PROVIDED TEXT:
_ _ _ _ _ _ _
Worst for us in the US, it is the Christian hatred for Mulsims that permits seemingly endless attacks against Mulsim nations to go by without even bothering to notice. The bigotry against Islam is so deep that it is accepted without question, for instance, that the Phillipine, Indonesian and Ethiopian governments should attack Muslims without being questioned, much less criticized. Don't deceive yourselves about the attitudes of Christian supporters of Israel: Many of them consciously look forward to all the Jews going away, back "home" to the Holy Land, where all but 144 000 who convert to Christianity will die horrible deaths.

Those Christians who have managed to privately rewrite their religion so that it neither defies science nor countenances inhumanity are personally nice, but they are a mere handful. They are "liberal" Christians but good Christians hate liberals. There is no dividing line between religious and racial bigotry. Those who will not condemn religious bigotry will end up condoning racial bigotry in disguise. That's why people can't be agnostics or crusade against the atheist intolerance of religion without joining the bigots they profess to reject.

If the future contains these kind of people, it will be backward and bestial. Or possibly a war ravaged wasteland.
_ _ _ _ _ _ _
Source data
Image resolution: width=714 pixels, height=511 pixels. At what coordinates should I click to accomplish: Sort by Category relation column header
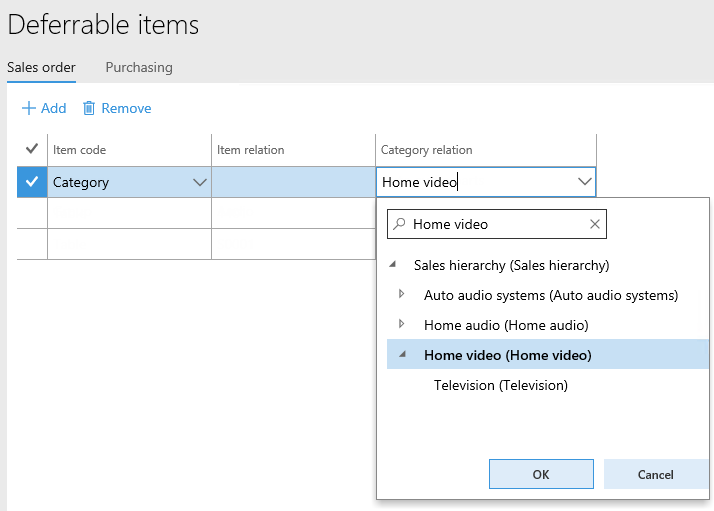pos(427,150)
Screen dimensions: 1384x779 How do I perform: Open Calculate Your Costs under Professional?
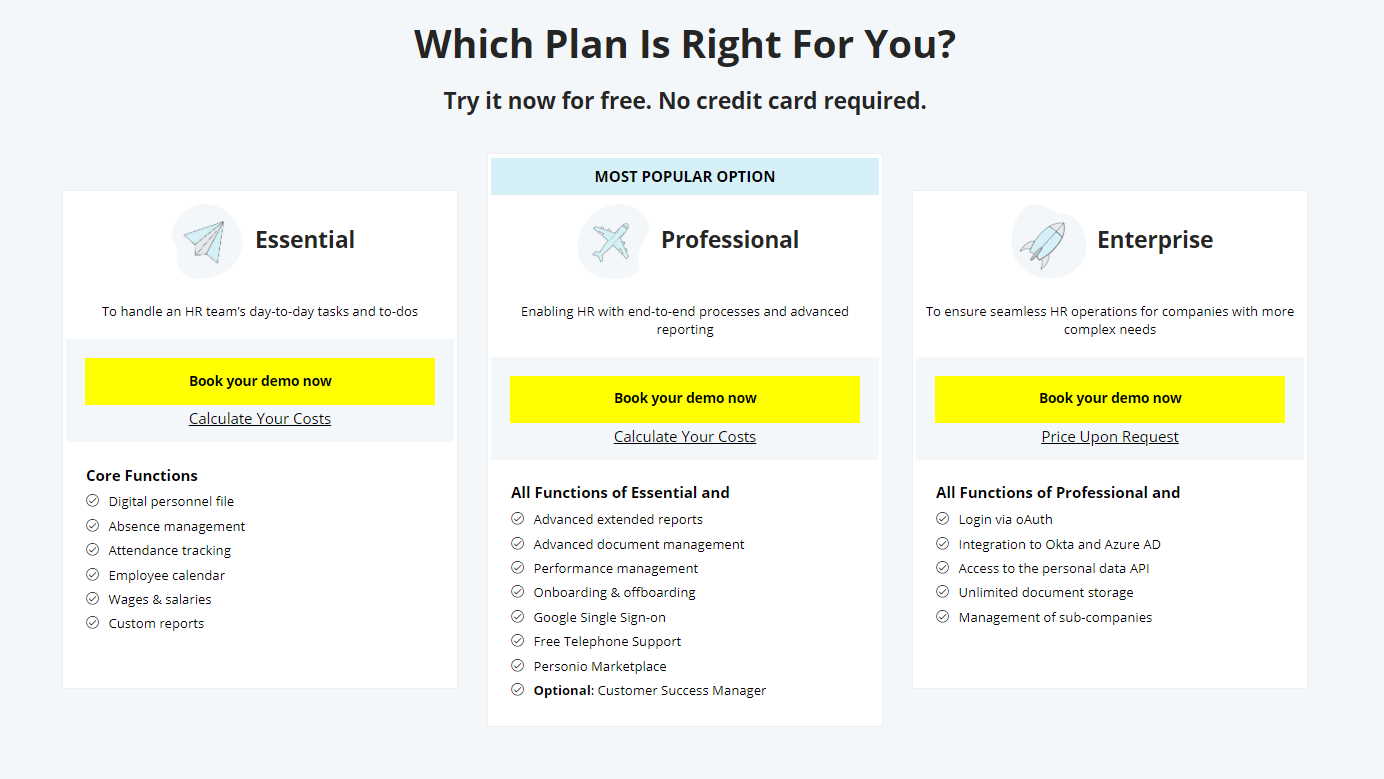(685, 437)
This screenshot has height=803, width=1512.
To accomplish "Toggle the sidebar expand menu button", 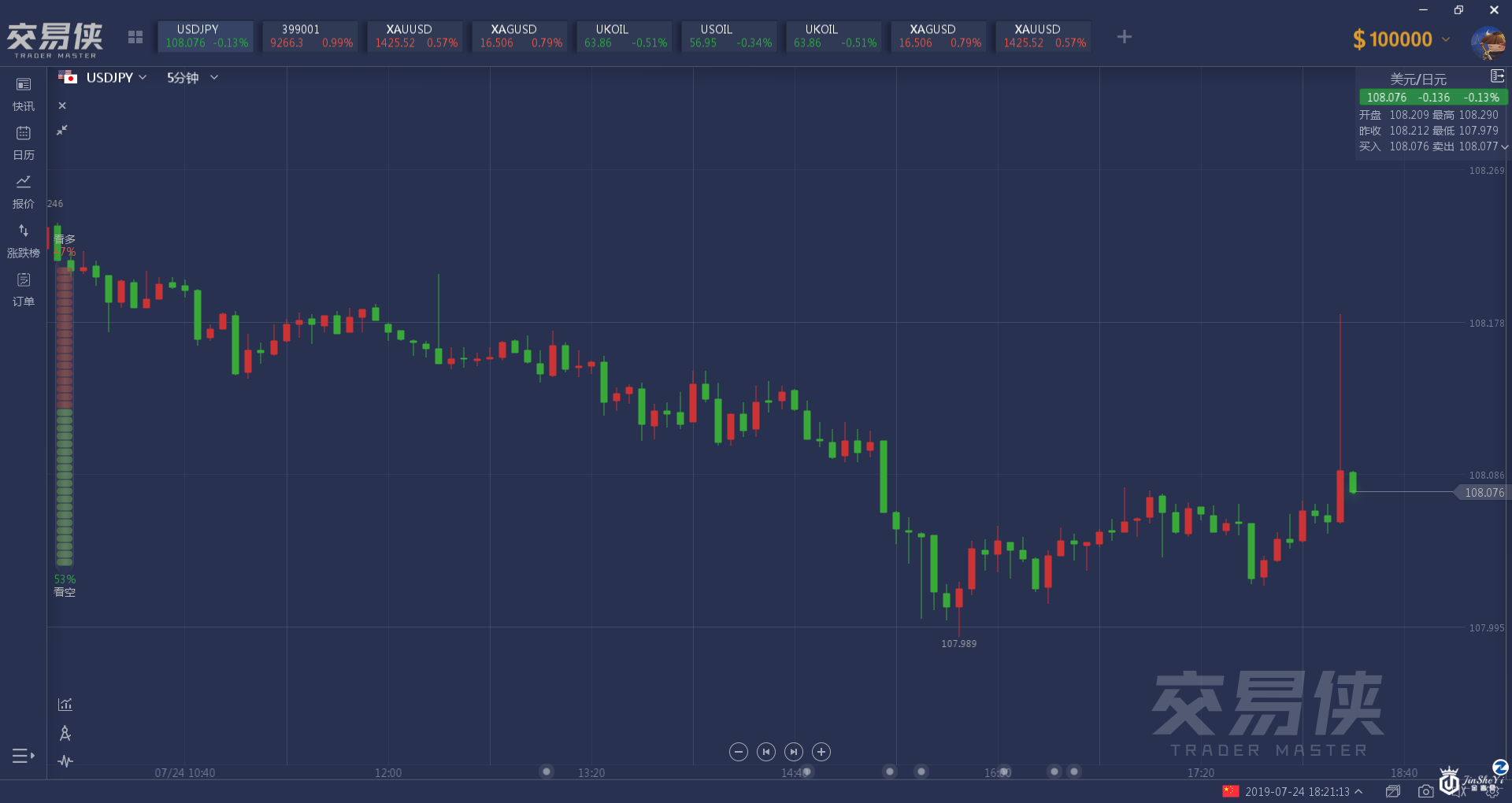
_ _ _ _ _ _ _
WORK REQUEST 1:
From the passage on religious bigotry, write out the words between "Those Christians who" and "profess to reject.", inclusive.
WORK REQUEST 2:
Translate this sentence from the passage on religious bigotry into Spanish: "There is no dividing line between religious and racial bigotry."
WORK REQUEST 3:
State whether each statement agrees with the passage on religious bigotry, answering yes or no and quoting the words that decide it.
(a) Liberal Christians are described as numerous.
(b) Refusing to condemn religious bigotry is said to lead to condoning racial bigotry.
(c) The future is predicted to be peaceful if it contains these kind of people.

TASK SOLUTION 1:
Those Christians who have managed to privately rewrite their religion so that it neither defies science nor countenances inhumanity are personally nice, but they are a mere handful. They are "liberal" Christians but good Christians hate liberals. There is no dividing line between religious and racial bigotry. Those who will not condemn religious bigotry will end up condoning racial bigotry in disguise. That's why people can't be agnostics or crusade against the atheist intolerance of religion without joining the bigots they profess to reject.

TASK SOLUTION 2:
No hay una línea divisoria entre la intolerancia religiosa y la racial.

TASK SOLUTION 3:
(a) No: "but they are a mere handful."
(b) Yes: "Those who will not condemn religious bigotry will end up condoning racial bigotry in disguise."
(c) No: "If the future contains these kind of people, it will be backward and bestial."